Democracy and me: when rights do not feel real

By Mark Jones
(Submitted as part of the Open Politics Student Blogs)

I remember sitting in court knowing that if I lost the case it would push me into financial difficulty. I also knew I was right.

Because of my dyslexia and dyspraxia, I had struggled for months to properly read and process the emails and written evidence being used against me. I had tried to explain this. I had asked for information to be communicated in ways I could realistically engage with. By the time the hearing took place, I felt as though I was defending myself without fully understanding the case I was facing.

The judge ruled against me. Soon afterwards, bailiffs came to my home. Additional fees were added, increasing the debt by thousands of pounds. What had begun as a disagreement became a financial crisis. The system had followed its procedures. It had not adapted to the person in front of it. In that moment, rights did not feel like protections. They felt like paperwork.

Experiences like this rarely make headlines. They unfold through everyday interactions that are treated as routine. A request for a phone call instead of a complex letter can be refused because it sits outside standard policy. Written communication is prioritised even when someone has explained they struggle to engage with it. Employers speak about reasonable adjustments but hesitate when they are actually required.

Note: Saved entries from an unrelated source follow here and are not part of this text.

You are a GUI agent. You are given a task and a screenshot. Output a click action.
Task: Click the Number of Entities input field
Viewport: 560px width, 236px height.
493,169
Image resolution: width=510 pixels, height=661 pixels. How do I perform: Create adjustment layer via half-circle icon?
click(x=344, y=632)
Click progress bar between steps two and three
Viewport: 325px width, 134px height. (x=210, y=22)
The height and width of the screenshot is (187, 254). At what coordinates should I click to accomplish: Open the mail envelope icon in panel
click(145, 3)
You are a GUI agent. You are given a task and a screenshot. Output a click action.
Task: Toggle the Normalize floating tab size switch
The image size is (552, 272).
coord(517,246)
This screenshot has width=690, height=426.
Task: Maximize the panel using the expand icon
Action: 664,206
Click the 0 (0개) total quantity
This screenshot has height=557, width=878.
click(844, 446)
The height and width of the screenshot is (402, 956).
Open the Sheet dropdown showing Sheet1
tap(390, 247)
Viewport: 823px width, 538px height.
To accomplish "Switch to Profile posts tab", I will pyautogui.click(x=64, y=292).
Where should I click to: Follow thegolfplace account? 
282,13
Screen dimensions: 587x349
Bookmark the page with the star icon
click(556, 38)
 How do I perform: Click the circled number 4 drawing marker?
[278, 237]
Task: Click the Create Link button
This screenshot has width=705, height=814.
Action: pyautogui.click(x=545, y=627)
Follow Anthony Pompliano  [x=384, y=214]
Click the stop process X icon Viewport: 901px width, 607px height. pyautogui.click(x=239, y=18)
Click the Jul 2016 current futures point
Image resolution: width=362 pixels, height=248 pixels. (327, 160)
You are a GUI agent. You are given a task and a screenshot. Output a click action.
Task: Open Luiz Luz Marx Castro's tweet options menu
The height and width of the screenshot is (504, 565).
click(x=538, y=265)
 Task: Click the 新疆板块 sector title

Over time, equality can begin to feel less like a guarantee and more like something that depends on persistence, confidence and luck.

n Wales, around one in five people live with a disability. This is not a marginal issue affecting a small minority. It represents a significant proportion of citizens whose ability to participate fully in society depends on whether systems recognise difference rather than ignore it. For many, disability is not anticipated. An illness, an accident or delayed access to treatment can alter circumstances quickly. Stability that once felt secure can weaken with surprising speed.

The consequences are often practical before they are political. Financial security can deteriorate. Career paths can narrow. Confidence can fall. Returning to work may involve difficult conversations about adjustments that are recognised in law but inconsistently delivered in practice. People who once moved easily through public life can find themselves negotiating processes that feel rigid and impersonal.

Disengagement does not always begin with ideology. Sometimes it begins with exhaustion.

The Equality Act 2010 was intended to prevent this kind of exclusion. It places clear duties on organisations to make reasonable adjustments and ensure fair treatment. On paper, it represents a democratic commitment that citizenship should not be limited by disability. Yet a commitment only matters if it can be relied upon. When those duties are ignored, enforcement often depends on individuals pursuing complaints that require time, resilience and resources they may not have. Institutions such as the Equality and Human Rights Commission play an important role, but their interventions can feel distant from lived experience. Being told that a letter may be written, but that little more can follow, does not always feel like meaningful protection. Laws that exist without visible consequences for those who disregard them risk becoming symbolic rather than real.

This gap between principle and practice has wider implications. Trust in democracy is not shaped only by elections or national debate. It is shaped through everyday encounters between citizens and institutions. When people feel that systems move forward without recognising their circumstances, participation can begin to feel conditional rather than equal.

These questions are becoming more pressing in Wales. Long waiting times in the NHS mean more people live with untreated or worsening conditions for extended periods. Economic uncertainty increases the risk that falling out of work due to ill health will lead to lasting insecurity. Communities already facing disadvantage may feel these pressures most acutely. In this context, accessibility is not simply about compliance with legislation. It is part of how fairness, stability and public confidence are sustained.

Improving access to politics itself is therefore essential. Disabled people bring insight into how policies function because they live with their consequences. Yet standing for election can involve barriers that are often underestimated. A candidate who uses a wheelchair may face the physical demands of campaigning across large constituencies. A deaf candidate may need consistent access to interpreters in order to engage fully with voters and public debate. A blind candidate may depend on assistance navigating unfamiliar environments or complex written materials. These realities do not make someone less capable of leadership. They highlight where democratic participation still assumes a narrow idea of who politics is designed for.

Organisations such as Disability Wales work to support disabled people who wish to become politically active or stand for election. Their work reflects an important principle. Representation is not only about fairness to individuals. It influences how decisions are made. A Senedd that includes people who have had to negotiate barriers throughout their lives is more likely to recognise where systems fail and where they can be improved.

Politics rarely improves when it is shaped only by those who have moved through institutions without difficulty. People who have spent years adapting to rigid processes often recognise sooner when new policies will create unintended obstacles. They understand how small delays can have lasting consequences, and how small adjustments can open opportunities. Including that experience in political life does not guarantee better outcomes, but it increases the likelihood that government works in ways that reflect the realities citizens face.

Disability is often imagined as something that happens to other people. In truth, it sits closer to all of us than we might like to admit. One accident, one illness or one unexpected change in health can alter the direction of a life. When that happens, accessibility stops being an abstract policy concern and becomes part of everyday survival.

Democracy depends not only on the existence of rights, but on the shared confidence that those rights will be honoured. Seeing the person rather than the disability is not simply an act of empathy. It is part of building a political system that allows every citizen to participate, contribute and be heard.